2) What interface is the tunnel bound to on the linux side?
3) Is this openswan box alse the default gateway for the 10.10.90/24
network? and the Cisco?
It's been a while since I used a Cisco device to setup a vpn as I've been
using Junipers ScreenOS (awesome device BTW, much much better than a pix),
so I can't quite recall how to do it off the top of my head.
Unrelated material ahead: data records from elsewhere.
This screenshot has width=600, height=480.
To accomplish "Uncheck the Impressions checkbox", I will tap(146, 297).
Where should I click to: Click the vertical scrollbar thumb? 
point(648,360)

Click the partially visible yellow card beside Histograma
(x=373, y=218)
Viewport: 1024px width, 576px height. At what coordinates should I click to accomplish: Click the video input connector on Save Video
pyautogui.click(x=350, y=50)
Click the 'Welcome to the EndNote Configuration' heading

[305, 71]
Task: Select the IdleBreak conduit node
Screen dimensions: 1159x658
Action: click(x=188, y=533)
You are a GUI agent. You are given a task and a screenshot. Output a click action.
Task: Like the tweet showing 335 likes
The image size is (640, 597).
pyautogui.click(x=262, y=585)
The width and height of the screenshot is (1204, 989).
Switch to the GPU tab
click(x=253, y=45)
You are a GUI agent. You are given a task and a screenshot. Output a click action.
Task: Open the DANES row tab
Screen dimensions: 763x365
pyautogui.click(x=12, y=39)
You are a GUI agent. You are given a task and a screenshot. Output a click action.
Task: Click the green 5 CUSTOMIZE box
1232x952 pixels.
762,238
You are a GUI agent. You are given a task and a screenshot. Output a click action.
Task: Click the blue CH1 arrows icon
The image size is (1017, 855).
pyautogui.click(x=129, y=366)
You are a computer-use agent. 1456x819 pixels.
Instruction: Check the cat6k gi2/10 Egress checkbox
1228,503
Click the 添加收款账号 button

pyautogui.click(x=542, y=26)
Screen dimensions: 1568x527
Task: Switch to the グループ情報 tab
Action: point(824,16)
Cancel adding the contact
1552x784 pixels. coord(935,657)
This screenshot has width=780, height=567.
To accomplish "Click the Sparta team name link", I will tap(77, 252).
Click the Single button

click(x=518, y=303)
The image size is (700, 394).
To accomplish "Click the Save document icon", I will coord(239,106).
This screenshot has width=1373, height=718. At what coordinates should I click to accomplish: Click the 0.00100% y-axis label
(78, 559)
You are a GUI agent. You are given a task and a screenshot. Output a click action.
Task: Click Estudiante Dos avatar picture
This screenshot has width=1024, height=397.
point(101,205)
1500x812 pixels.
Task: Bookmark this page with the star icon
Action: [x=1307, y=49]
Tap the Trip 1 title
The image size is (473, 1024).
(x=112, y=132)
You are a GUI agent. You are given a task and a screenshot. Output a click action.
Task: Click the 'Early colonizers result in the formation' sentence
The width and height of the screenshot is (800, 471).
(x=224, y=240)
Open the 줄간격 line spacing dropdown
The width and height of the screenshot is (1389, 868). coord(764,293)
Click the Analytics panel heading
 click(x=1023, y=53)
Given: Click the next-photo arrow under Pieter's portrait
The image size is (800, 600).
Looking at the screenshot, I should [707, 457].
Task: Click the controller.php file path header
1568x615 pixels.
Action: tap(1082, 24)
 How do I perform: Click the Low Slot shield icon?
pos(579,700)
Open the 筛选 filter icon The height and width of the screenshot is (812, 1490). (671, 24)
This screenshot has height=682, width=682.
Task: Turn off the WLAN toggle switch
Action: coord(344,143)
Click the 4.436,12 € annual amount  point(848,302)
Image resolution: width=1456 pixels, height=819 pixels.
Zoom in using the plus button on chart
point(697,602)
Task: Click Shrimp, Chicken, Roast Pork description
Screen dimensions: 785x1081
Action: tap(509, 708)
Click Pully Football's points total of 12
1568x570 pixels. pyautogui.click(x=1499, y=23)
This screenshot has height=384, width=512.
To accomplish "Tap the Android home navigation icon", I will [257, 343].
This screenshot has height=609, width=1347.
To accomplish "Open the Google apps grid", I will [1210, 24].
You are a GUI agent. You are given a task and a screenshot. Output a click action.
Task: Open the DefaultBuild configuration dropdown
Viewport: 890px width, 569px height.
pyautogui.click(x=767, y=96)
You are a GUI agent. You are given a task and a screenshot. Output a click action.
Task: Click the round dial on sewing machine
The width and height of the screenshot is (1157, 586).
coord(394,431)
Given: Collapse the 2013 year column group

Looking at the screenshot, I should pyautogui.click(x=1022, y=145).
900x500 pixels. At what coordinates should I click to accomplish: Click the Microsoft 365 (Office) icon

Personally, I like to create a tunnel network to make routing and policy
creation (acls, iptables) easier. So in this case, I would create a
subinterface and give it an ip of say 10.10.91.1/30 and on the cisco device,
the ip would be 10.10.91.2/30.
If the answer to 3) is yes, then just add a route for 192.168.1.0/24 going
to eth0:1 (or 10.10.91.1). Conversely on the Cisco, you add a route for
10.10.90/24 to point to 10.10.91.2. This will then route the appropriate
traffic through the tunnel to the other network.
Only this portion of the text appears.